Each chapter also begins with a quotation that is somehow related to the action in that chapter. I wrote so many marginal notes --Diane Johnson raises questions about everything.I like books that raise questions.And I prefer books that leave existential questions unanswered. Plot questions are another matter.
I'd warn you that this review contains spoilers, but I can't do that. That is just the issue that frustrated me to the point of writing this review. I had to warn you: There is no possible way to give away the ending, because there isn't one. We have a dead guy, a young widow with a newborn baby, an affair that may or may not be ending, an important painting that got sold to who knows whom, and more. One day I turned the page wondering how all these interesting subplots might be resolved or intertwined, or at least wound down to some sort of equilibrium, but instead of finding a concluding chapter, there was a note about how the book was typeset. (This gesture is usually of interest to me, as a designer, but this time it just pissed me off.) Did I get a defective copy, missing its final chapter?
So I logged onto Amazon thinking there must be a sequel and I'd better find it fast. There isn't one. That's it. Not a single one of the storylines was tied off.
Normally I like books that mirror life, and offer insight into it, but this is ridiculous!Even the chapters of my life end more conclusively than this book. I don't necessarily need a happy ending (though it might be nice, what with the lighthearted attitude of this book), but at least something! Anything!
I've decided to keep Le Divorce in my library for two reasons:
1) It does contain wonderfully accurate quotations and all my eager underlining (in pencil) and notes on the purpose of life and cross-cultural relationships (I have French relatives and a Swiss husband).
2) I can't sell it on Amazon Marketplace for more than a nickel.
So read it if you want to be entertained and think a lot, and learn about the French, and then be angry and feel like you are hanging over the edge of a cliff holding on by your fingernails... indefinitely. You don't even get to fall to your death and be done with it. Grrr.

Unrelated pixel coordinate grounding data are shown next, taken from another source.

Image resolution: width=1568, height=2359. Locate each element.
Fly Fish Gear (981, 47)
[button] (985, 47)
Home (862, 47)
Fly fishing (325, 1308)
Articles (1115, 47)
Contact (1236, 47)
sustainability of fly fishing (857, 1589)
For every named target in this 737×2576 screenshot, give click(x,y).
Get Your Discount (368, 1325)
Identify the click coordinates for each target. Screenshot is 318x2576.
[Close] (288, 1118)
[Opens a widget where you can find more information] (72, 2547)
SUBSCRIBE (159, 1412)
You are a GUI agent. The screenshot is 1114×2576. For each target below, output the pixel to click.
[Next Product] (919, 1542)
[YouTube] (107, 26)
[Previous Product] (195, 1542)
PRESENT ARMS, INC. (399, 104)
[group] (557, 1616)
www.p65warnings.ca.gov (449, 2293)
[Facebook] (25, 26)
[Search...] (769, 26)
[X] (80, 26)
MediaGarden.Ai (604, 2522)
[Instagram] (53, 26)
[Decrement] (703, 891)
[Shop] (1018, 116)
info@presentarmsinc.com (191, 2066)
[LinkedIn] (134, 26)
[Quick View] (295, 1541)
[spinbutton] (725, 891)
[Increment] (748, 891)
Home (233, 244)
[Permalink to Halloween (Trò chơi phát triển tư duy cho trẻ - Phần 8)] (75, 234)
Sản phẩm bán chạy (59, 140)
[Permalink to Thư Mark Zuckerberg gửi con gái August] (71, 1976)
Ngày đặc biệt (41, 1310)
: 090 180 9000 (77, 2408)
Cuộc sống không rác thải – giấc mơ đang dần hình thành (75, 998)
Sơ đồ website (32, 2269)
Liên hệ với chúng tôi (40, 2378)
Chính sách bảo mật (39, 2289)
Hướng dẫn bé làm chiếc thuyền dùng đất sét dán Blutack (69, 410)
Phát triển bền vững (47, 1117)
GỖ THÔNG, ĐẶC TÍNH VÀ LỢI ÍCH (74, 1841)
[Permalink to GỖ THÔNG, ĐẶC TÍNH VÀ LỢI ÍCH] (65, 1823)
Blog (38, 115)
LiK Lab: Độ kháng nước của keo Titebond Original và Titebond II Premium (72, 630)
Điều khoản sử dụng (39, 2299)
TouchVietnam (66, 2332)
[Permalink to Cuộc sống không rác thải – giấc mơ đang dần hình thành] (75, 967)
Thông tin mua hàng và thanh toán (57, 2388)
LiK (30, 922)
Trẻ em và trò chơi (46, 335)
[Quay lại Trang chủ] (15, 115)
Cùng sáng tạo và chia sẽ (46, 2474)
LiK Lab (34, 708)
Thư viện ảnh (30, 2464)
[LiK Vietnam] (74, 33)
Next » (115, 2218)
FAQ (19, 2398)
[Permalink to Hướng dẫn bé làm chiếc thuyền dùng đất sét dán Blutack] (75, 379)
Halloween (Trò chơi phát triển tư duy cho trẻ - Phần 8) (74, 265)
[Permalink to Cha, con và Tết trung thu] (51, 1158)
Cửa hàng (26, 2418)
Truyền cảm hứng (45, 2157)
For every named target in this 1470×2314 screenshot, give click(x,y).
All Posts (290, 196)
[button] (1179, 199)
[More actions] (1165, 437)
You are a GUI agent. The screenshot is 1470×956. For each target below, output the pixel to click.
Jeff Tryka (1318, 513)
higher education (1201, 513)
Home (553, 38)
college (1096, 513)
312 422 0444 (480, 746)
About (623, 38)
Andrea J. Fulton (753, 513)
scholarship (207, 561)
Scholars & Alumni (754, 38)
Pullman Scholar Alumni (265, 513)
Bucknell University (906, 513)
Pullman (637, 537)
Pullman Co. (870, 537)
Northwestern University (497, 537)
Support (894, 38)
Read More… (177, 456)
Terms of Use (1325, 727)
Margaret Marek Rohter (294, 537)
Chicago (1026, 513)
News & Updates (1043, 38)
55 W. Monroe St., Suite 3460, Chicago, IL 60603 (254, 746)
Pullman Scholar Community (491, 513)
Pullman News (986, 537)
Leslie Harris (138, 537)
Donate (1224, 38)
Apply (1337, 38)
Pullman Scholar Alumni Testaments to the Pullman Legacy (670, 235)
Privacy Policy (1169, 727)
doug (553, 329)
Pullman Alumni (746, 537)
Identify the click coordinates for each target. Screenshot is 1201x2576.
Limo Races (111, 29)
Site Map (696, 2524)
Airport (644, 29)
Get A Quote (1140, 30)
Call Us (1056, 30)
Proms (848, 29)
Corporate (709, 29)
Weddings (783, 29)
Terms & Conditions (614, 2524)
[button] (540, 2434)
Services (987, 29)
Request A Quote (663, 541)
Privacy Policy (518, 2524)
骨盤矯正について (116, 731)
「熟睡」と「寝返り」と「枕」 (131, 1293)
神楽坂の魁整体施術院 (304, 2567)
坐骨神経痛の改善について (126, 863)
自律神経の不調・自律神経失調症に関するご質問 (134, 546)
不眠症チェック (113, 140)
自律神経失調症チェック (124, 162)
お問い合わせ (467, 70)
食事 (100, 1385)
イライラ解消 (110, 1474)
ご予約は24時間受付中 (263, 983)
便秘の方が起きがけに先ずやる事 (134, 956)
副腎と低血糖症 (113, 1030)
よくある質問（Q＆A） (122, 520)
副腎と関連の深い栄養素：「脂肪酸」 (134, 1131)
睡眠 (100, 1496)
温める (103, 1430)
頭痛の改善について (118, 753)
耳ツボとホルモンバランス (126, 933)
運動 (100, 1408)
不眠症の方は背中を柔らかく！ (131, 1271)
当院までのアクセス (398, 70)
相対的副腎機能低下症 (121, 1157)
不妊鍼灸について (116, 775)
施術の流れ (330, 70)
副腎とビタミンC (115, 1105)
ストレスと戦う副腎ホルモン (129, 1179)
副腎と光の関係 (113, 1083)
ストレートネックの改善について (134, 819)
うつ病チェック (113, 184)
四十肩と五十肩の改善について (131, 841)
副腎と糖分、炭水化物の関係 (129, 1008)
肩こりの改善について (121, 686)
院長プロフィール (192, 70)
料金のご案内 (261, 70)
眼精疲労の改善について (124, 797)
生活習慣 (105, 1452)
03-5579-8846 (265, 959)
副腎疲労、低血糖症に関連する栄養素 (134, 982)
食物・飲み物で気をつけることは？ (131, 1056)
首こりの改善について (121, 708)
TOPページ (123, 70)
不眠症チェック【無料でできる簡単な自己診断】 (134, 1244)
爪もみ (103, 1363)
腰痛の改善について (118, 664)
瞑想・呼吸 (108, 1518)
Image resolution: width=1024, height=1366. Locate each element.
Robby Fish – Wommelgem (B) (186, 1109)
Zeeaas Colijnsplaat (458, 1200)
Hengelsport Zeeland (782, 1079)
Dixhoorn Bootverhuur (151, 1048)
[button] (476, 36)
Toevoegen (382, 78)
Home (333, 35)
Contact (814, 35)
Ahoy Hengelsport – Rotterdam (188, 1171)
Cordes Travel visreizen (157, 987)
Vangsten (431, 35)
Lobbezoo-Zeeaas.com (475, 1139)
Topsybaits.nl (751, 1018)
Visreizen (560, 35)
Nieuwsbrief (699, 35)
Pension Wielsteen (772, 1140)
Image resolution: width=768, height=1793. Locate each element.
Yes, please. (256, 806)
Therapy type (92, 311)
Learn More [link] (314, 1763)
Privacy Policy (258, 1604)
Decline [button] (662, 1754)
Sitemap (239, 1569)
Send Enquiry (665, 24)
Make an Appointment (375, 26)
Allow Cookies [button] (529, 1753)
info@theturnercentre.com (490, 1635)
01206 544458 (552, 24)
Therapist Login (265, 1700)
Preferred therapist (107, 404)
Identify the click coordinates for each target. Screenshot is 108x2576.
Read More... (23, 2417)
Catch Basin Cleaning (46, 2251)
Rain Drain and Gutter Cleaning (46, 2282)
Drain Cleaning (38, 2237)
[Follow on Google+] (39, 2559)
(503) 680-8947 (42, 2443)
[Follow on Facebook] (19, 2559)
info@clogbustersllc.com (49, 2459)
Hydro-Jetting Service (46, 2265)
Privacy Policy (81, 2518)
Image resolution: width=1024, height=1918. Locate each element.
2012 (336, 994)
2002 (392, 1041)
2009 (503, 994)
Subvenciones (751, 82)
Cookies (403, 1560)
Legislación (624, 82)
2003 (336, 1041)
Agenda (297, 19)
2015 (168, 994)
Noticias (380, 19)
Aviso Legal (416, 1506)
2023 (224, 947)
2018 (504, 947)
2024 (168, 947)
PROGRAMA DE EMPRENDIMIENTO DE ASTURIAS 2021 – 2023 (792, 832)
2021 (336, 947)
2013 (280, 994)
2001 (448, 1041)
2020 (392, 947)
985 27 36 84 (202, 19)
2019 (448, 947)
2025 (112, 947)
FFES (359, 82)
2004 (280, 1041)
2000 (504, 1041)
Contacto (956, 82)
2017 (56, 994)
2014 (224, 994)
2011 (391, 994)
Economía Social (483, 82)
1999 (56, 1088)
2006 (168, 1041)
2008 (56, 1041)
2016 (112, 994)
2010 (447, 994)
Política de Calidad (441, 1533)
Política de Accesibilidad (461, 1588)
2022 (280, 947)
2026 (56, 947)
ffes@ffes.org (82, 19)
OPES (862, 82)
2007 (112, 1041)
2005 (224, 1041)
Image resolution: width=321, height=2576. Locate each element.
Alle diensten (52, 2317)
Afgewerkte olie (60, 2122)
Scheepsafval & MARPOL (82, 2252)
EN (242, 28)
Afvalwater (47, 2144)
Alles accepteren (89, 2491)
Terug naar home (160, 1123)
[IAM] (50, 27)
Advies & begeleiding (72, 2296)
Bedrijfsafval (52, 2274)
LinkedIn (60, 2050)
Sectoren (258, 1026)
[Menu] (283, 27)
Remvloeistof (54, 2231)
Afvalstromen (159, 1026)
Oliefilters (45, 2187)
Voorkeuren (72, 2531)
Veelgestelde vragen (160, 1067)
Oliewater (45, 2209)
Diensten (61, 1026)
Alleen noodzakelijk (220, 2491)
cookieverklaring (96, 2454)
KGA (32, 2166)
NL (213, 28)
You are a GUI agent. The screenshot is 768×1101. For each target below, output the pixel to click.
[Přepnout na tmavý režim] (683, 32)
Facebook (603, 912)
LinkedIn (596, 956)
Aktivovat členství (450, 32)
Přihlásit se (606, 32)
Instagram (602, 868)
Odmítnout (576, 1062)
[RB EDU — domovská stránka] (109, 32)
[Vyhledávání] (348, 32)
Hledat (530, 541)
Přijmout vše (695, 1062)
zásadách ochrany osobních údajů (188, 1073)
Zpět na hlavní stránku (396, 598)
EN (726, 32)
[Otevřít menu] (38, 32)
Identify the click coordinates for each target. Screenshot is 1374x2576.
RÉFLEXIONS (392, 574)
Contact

At times great, at others only so-so
While the idea of running off to Paris appealed to me, the story had its moments where the characters turned me off. I never really bought into Isabelle's relationship with a man so much older than her. There never seemed to be a genuine attraction, and I almost disliked her for her self-absorption. Her sister was also self-centered, and not exactly an empathetic character. The best thing about this book is the backdrop of Paris. Johnson did a wonderful job of making me feel like I was there, I just wished I'd enjoyed the characters that brought me there a little more. On the whole, I didn't dislike the book, I just expected more.